§ **RECORDS SUPPLIED**:
____________________

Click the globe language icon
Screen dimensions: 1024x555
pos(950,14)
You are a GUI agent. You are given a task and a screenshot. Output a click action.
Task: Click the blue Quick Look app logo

____________________

Set down exactly the lines above, from the one containing "You are a GUI" to the final line of the material, with both ends kept and no other lines.

You are a GUI agent. You are given a task and a screenshot. Output a click action.
Task: Click the blue Quick Look app logo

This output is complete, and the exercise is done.